MiR-590-3p promotes proliferation and metastasis of colorectal cancer via Hippo pathway

Abstract

Studies reported that miR-590-3p was involved in human cancer progression. However, its roles of oncogene or anti-oncogene in malignancies still remain elusive. This study was aimed to investigate the effect of miR-590-3p on the cell proliferation and metastasis via Hippo pathway in colorectal cancer (CRC). In our study, miR-590-3p was demonstrated highly expressed in CRC tissues, compared with adjacent normal tissues (P<0.05). In addition, miR-590-3p was positively associated with TNM stage and distant metastasis. Survival analysis showed that high miR-590-3p was related with poor overall survival rate. Then, over-expressed miR-590-3p was demonstrated to promote proliferation, invasion and migration of colon caner cells. What's more, MST1, LATS1 and SAV1 mRNA were showed lowly expressed and YAP1 expression in mRNA and protein levels were highly expressed in CRC tissues, compared with adjacent normal tissues (all P<0.05). miR-590-3p expression was negatively associated with LATS1 and SAV1 mRNA respectively and positively related with YAP1 mRNA in CRC tissues, meanwhile, there was no relationship between miR-590-3p and MST1 mRNA. Furthermore, over-expressing miR-590-3p inhibited expressions of LATS1 and SAV1, promoted YAP1 expression and didn't effect MST1 expression in colon cancer cells. And luciferase assay showed that miR-590-3p over-expression inhibited the luciferase activity of LATS1 and SAV1 3'UTR, meanwhile it had no effect on the mutated form of these two plasmids. Taken together, these data suggest that highly-expressed miR-590-3p promotes biological effect of proliferation and metastasis via targeting Hippo pathway, and predicts worse clinical outcomes of CRC patients.
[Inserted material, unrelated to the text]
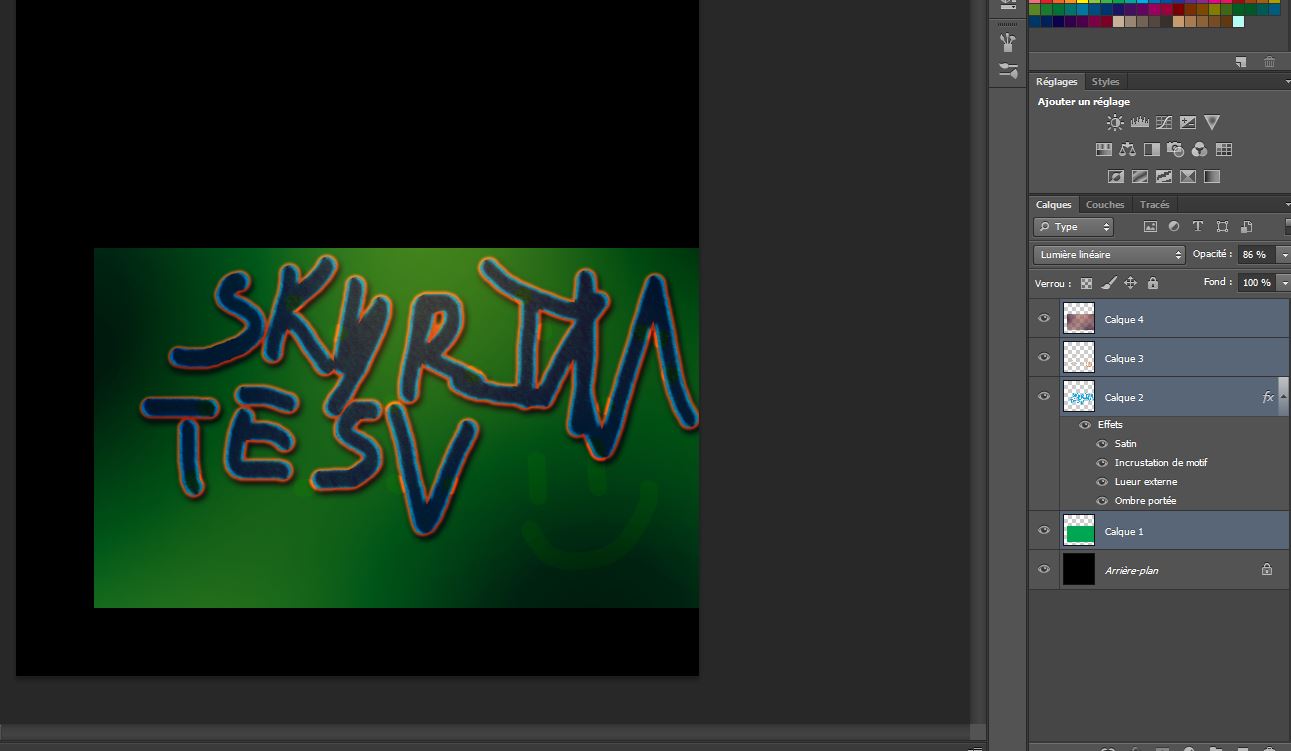
Task: Hide the Arrière-plan layer
Action: 1044,570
Keywords: Hippo pathway; colorectal cancer; metastasis; miR-590-3p; proliferation.

Figure 1. Statistical comparisons of the miR-590-3p expressions in tumor tissues and normal colorectal mucosae

miR-590-3p expression level was detected usingqRT-PCR assay in a total of 46 patients with CRC (normalized to GAPDH). (A) miR-590-3p was highly expressed in CRC tissues, compared with adjacent normal ones. (B) miR-590-3p expression was displayed difference in different TNM stages of 46 CRC tissues. (C) Survival analysis of Log-rank assay and Kaplan-Meier curve were carried out and showed that higher miR-590-3p expression was associated with lower 5-year survival rate of patients with colorectal cancer. All graphs summarize the data from three independent experiments. ^ns referred to no significance, *P<0.05, ^*P<0.01, compared with control, using Student's t-test.
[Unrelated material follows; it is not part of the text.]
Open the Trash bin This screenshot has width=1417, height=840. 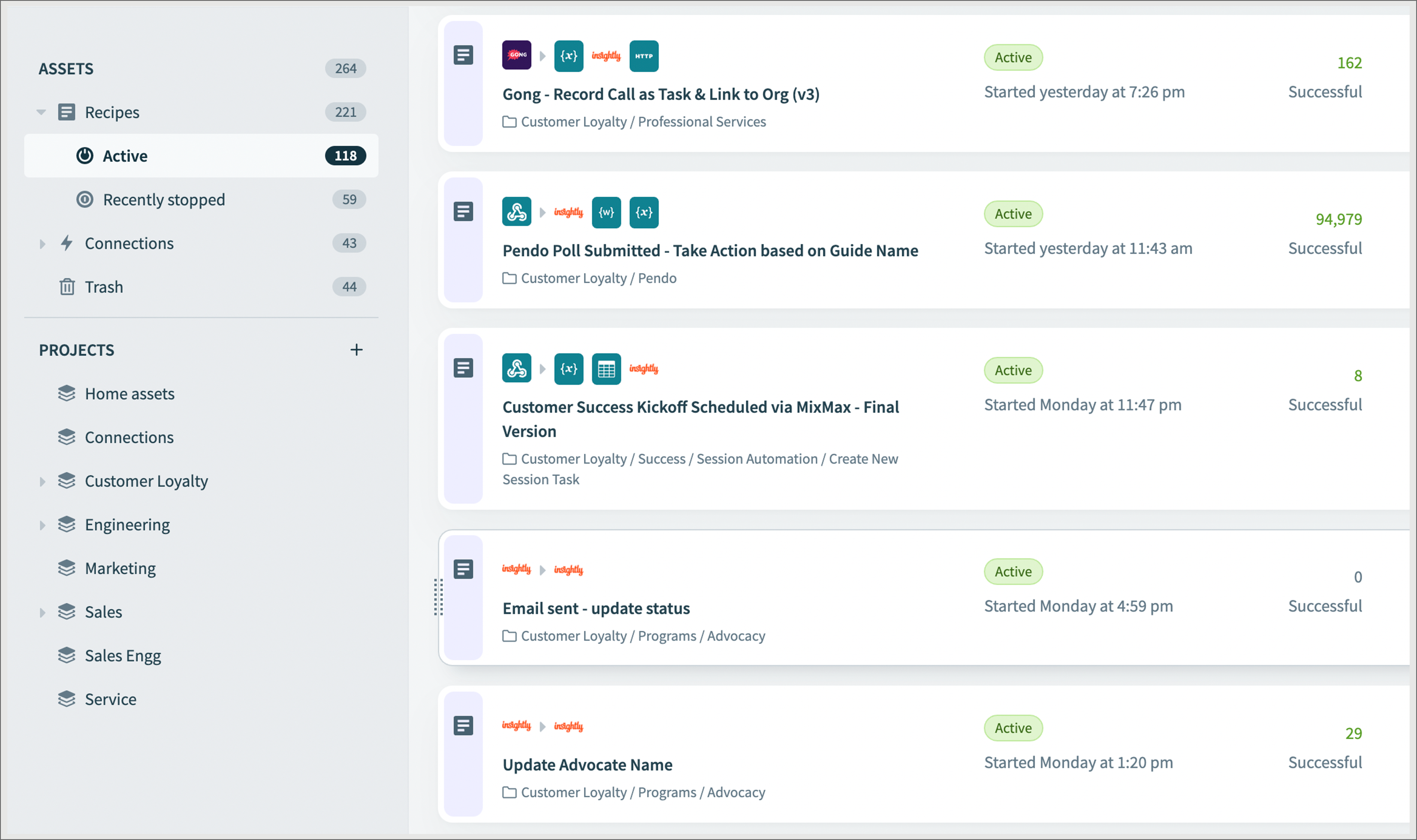point(104,287)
Figure 2. miR-590-3p mimics facilitate the proliferation of CRC cells

HCT116 cells were transfected with the indicated miRNA mimics or plasmids for 24 h. (A) Clone formation experiments were employed between miR-590-3p mimics group and negative control group. (B) The transfected HCT116 cells were cultured for 4 days to perform MTT test. (C),(D) EdU staining and DAPI staining were detected in HCT116 and SW480 after transfection of miR-590-3p mimics or negative mimic control for 48h. Representative images (left) and quantification of migrating cells (right) are shown. All graphs summarize the data from three independent experiments. *P<0.05, ^*P<0.01, compared with control, using Student's t-test.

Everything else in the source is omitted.